* **Fragmento del texto**:
----
Hace no mucho tiempo murió mi abuela paterna. La verdad es que siempre la recordé como una mujer dulce y cariñosa, pequeña y despierta, como te cuentan que son las abuelas en las películas. Oriunda de Montecristi, muy religiosa, aunque creo que conmigo perdió la fe desde temprano, gracias a Dios. Hacía los mejores pastelitos; una religión en sí mismos. Y siempre me recordaba a mí como la mayor fanática de sus pastelitos. Más adelante incluso, las pocas veces que me veía, se disculpaba conmigo por tener su edad y ya no poder hacérmelos. Así era mi abuela Ana.

El día que murió mi abuela, uno de sus hijos, mi tío, le pidió cinco mil pesos a mi mamá para poder arreglar y distribuir el pequeño espacio escondido entre matorrales que tenía mi familia paterna en el cementerio de Cristo Redentor. Estarían allí entonces mi padre, mi tío, mi abuelo y, ahora, mi abuela. Necesitaríamos mejores recuerdos para poder contar la historia de la familia de mi padre, pero resulta que ese dinero no era necesario para aquellos fines, que sonaban más que razonables. Que era mentira. Le dijeron a mi mamá que ese dinero se lo había pedido para “bebérselo”, y yo simplemente pensé que quién utilizaría una excusa tan desgraciada para comprarse un pote de romo y demás fragancias. Así era la familia de mi papá. Pero no fue por eso que se divorciaron.
----
* **Tarea**: Continúa el relato sobre la muerte de la abuela Ana a partir de su última oración.
----
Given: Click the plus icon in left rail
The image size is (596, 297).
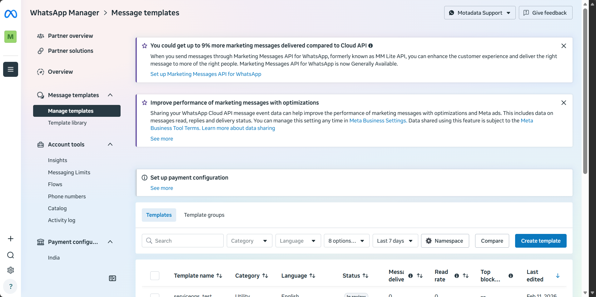Looking at the screenshot, I should 11,239.
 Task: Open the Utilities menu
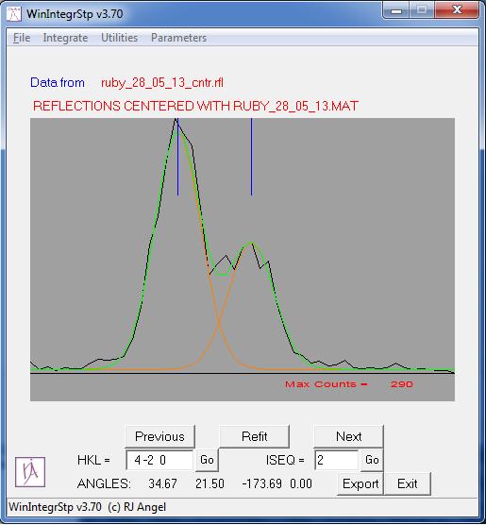tap(119, 38)
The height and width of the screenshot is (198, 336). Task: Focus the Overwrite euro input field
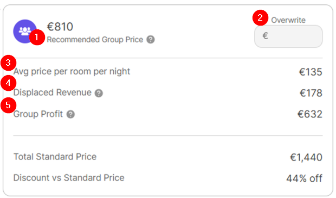pos(288,36)
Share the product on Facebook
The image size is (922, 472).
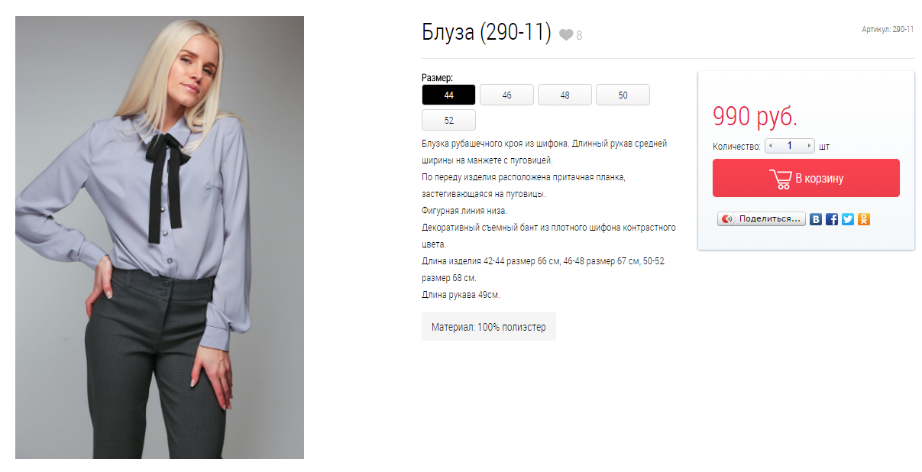832,219
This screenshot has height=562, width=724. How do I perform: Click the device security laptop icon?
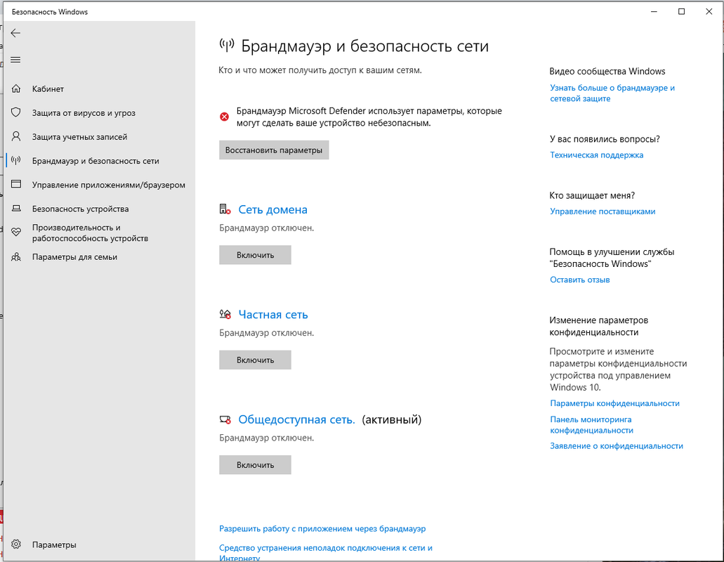(x=16, y=209)

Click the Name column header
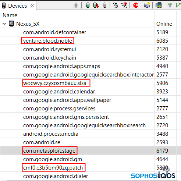[10, 15]
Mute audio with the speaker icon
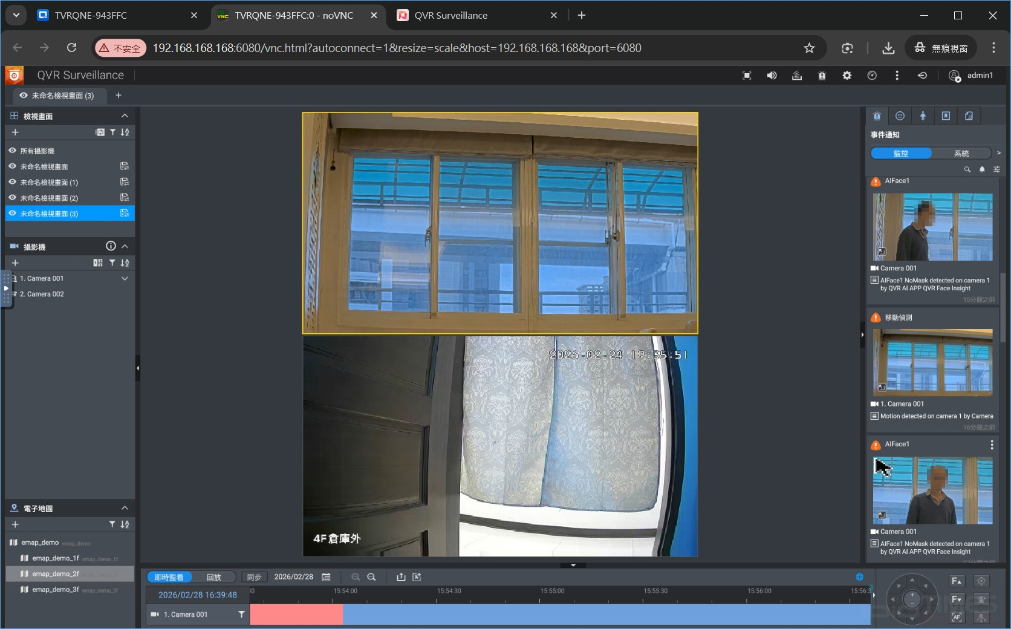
----
* **Respuesta esperada**:
De las desagradables visitas al Cristo Redentor recuerdo varias cosas. La primera es darme cuenta de la amplitud del Santo Domingo que no conocía a través de la ventana del carro. En esos 40 minutos de trayecto por el Distrito Nacional los edificios se iban haciendo más y más pequeños, con menos cristales, menos brillo y jeepetas, menos firmeza, más caos. El otro Santo Domingo a principios de los 2000s. ¿Por qué había que ir tan lejos de nosotros para enterrar a gente de la familia? Me suena haber preguntado. Porque era lo que se podía pagar. Y todos los muertos venían de ese lado del árbol familiar. Así era la familia de mi papá. 

Una vez allí, recuerdo también haber comprendido las nociones principales de negocio y oportunidad. En la entrada, a ambos lados, se extendían decenas de puestos de señoras floristeras con sus ramos en cubetas de plástico hondas: claveles, tulipanes, rosas, margaritas. Por algunos pesos más te hacían el arreglo, cortando los tallos, añadiendo pequeñas ramitas blancas para rellenar. De todos los colores y para todo tipo de duelo. Para mí siempre fue irónico ver flores y señoras simpáticas a las puertas de mis peores pesadillas.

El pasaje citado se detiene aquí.